### ABOUT THIS TASK:
Return each line exactly, from the one that has "Open the notifications bell icon" through the end of the entries, both ends included. Pictures do not belong.

(Records excerpted from a collection)

----------------------------------------

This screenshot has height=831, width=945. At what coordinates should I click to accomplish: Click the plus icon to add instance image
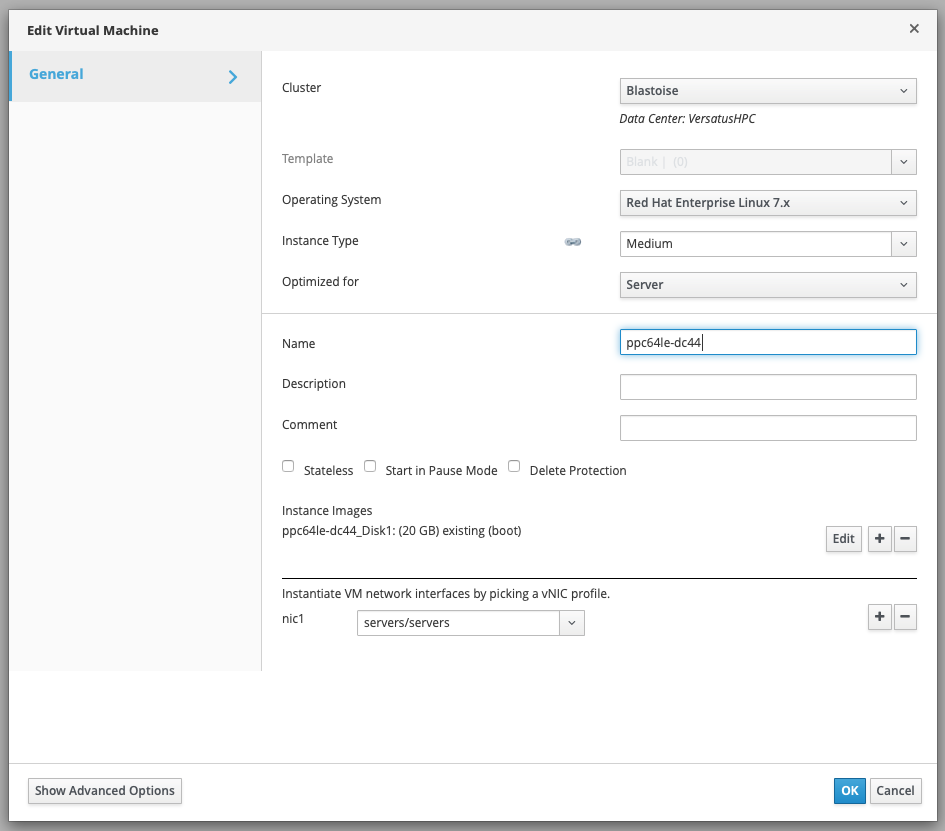point(879,539)
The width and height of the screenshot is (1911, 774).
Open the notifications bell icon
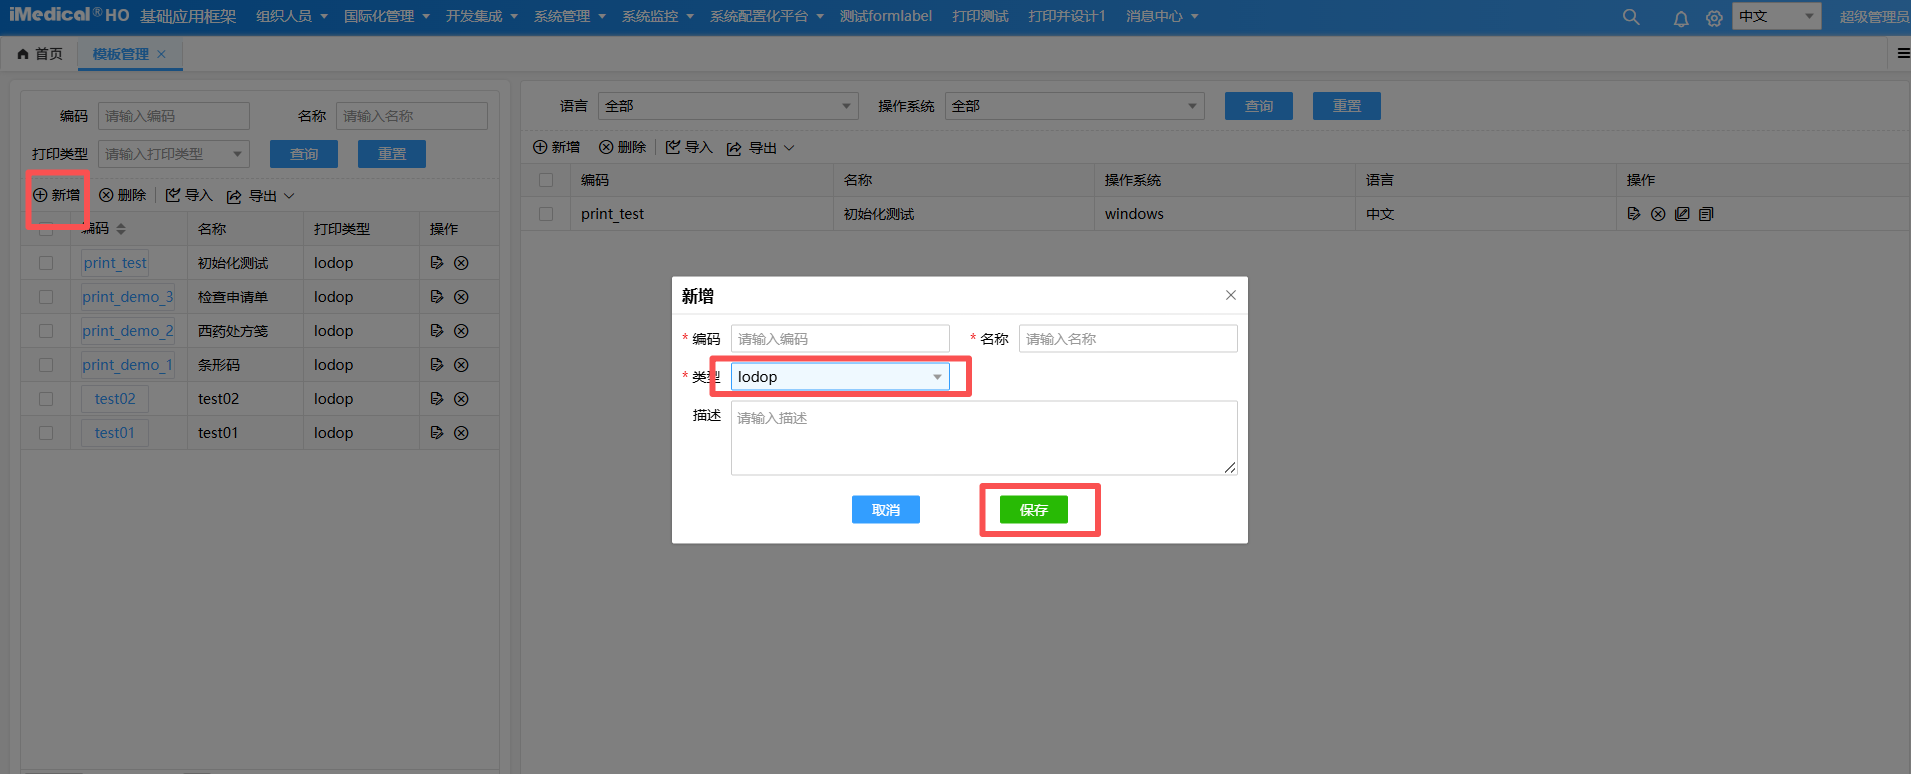tap(1681, 18)
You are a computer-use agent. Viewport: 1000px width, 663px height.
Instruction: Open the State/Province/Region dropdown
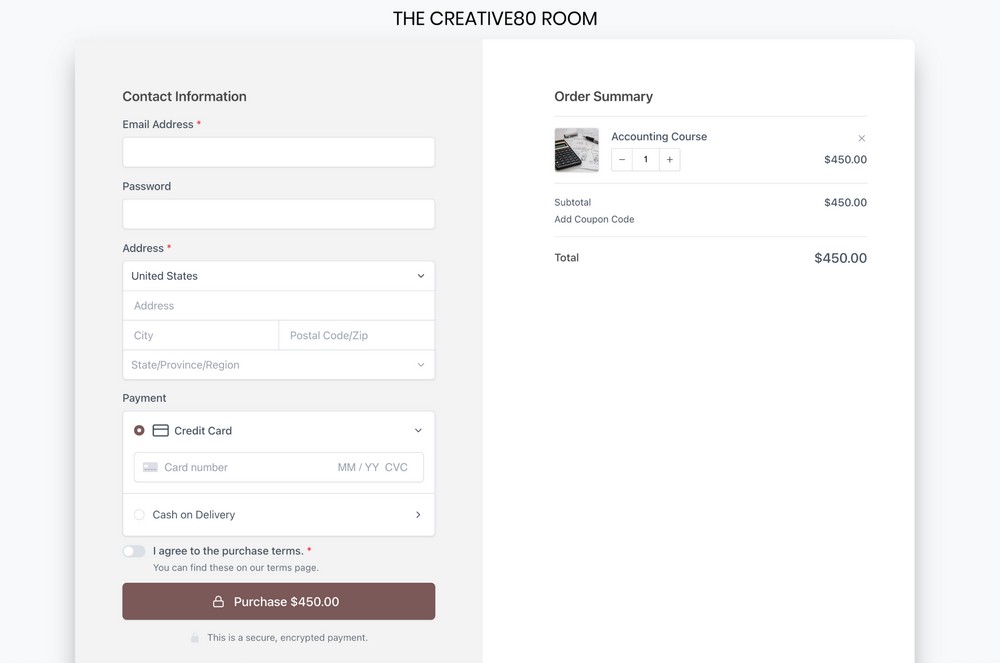tap(277, 365)
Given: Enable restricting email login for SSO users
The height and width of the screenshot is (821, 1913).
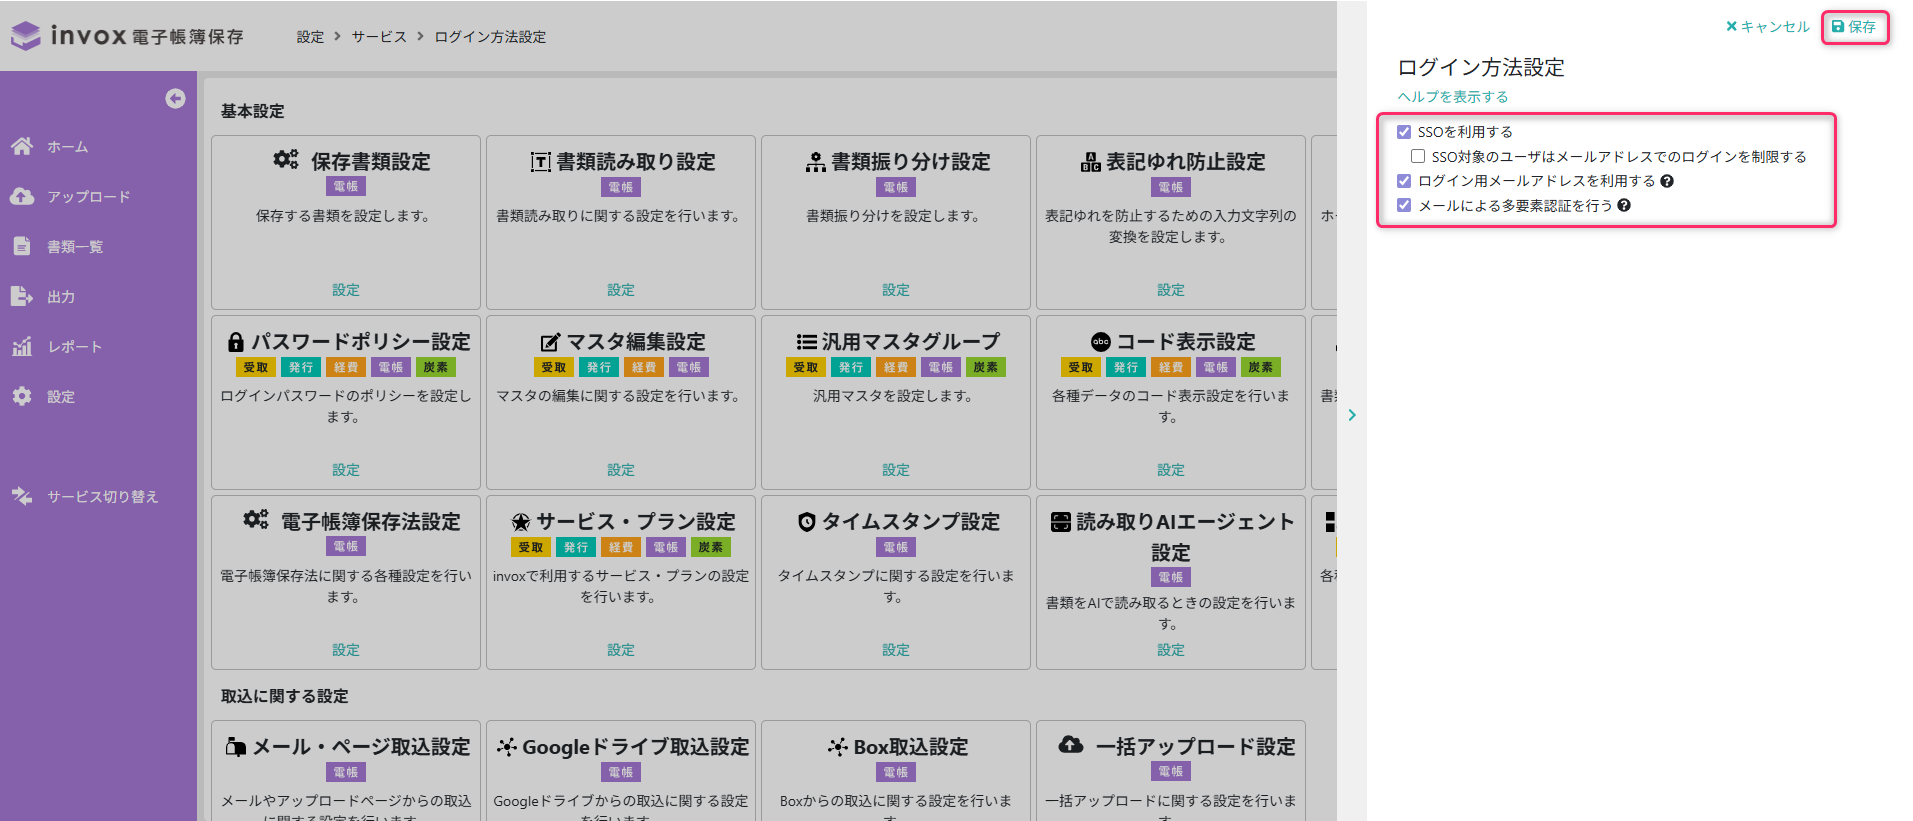Looking at the screenshot, I should pyautogui.click(x=1418, y=156).
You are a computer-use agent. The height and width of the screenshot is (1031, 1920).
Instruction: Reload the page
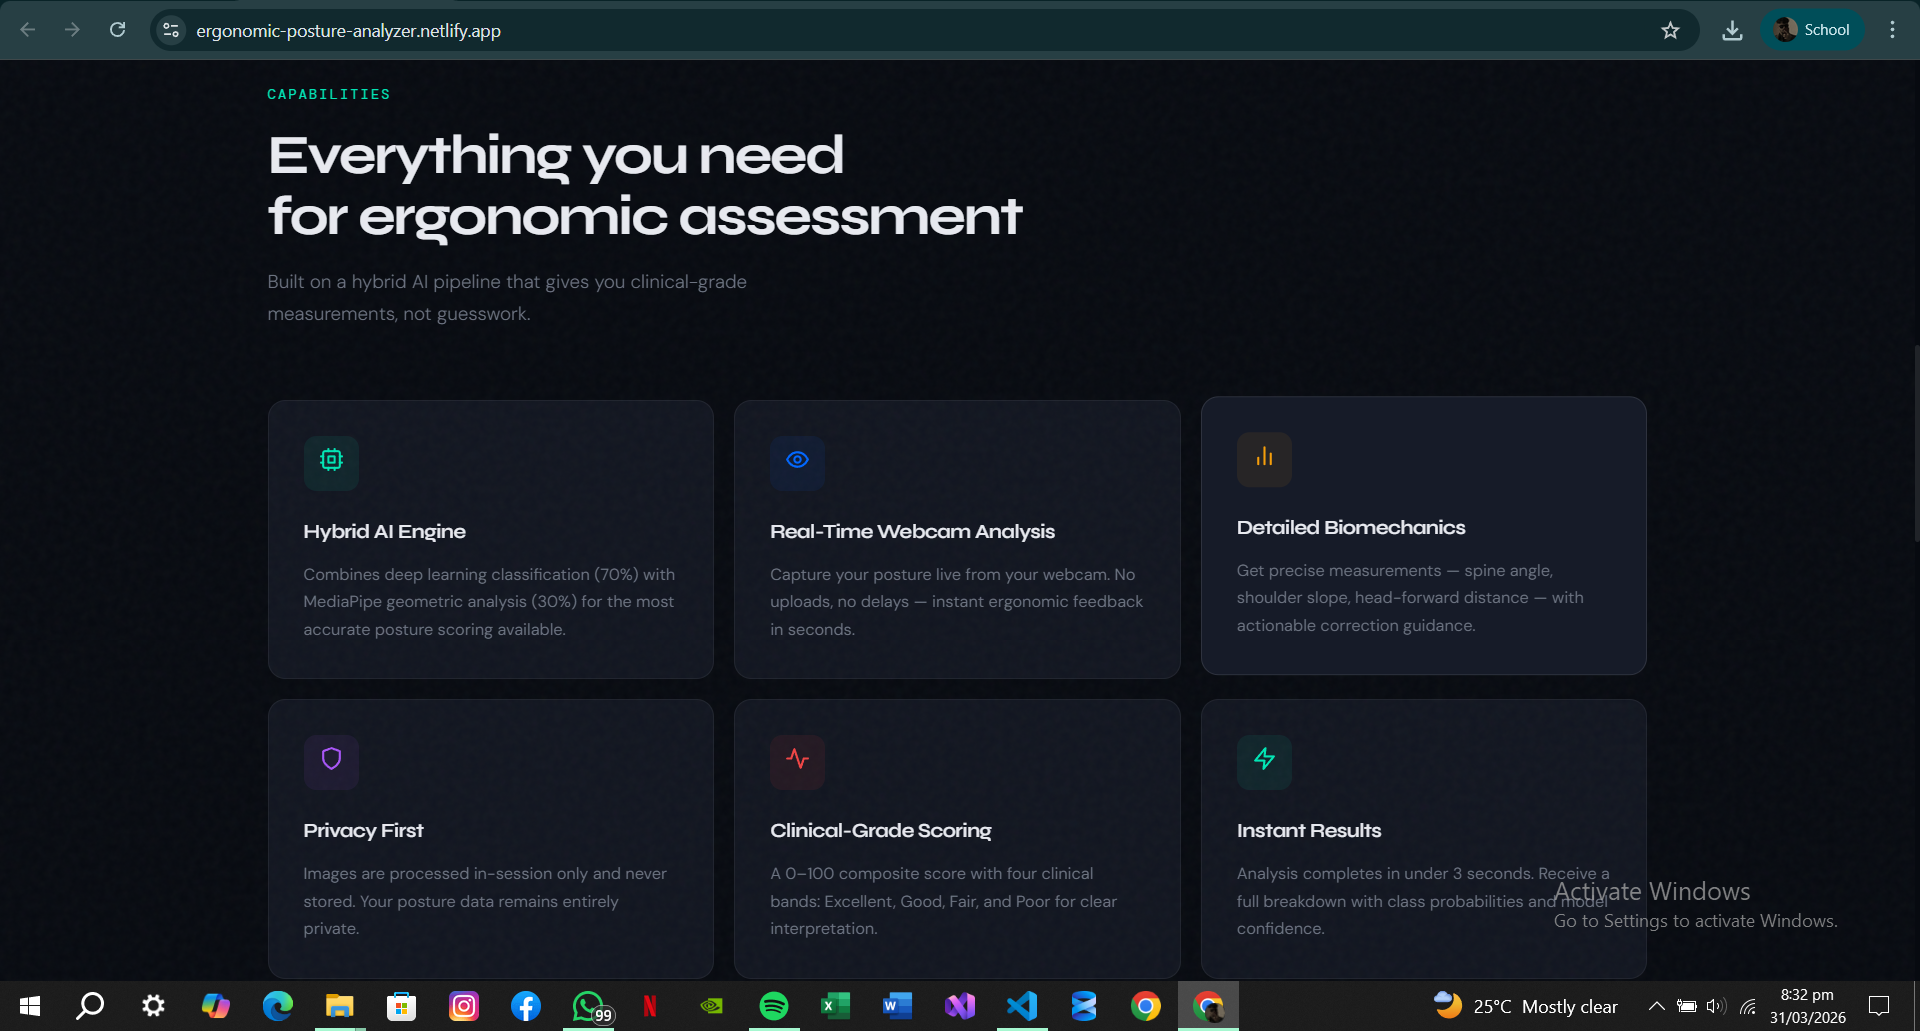pos(117,30)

----------------------------------------

### ANSWER BELOW:
Open the notifications bell icon
tap(1681, 18)
You are a computer-use agent. Viewport: 1000px width, 663px height.
Instruction: Open the State/Province/Region dropdown
tap(277, 365)
Given: Enable restricting email login for SSO users
The height and width of the screenshot is (821, 1913).
Looking at the screenshot, I should pyautogui.click(x=1418, y=156).
You are a computer-use agent. The height and width of the screenshot is (1031, 1920).
Instruction: Reload the page
pos(117,30)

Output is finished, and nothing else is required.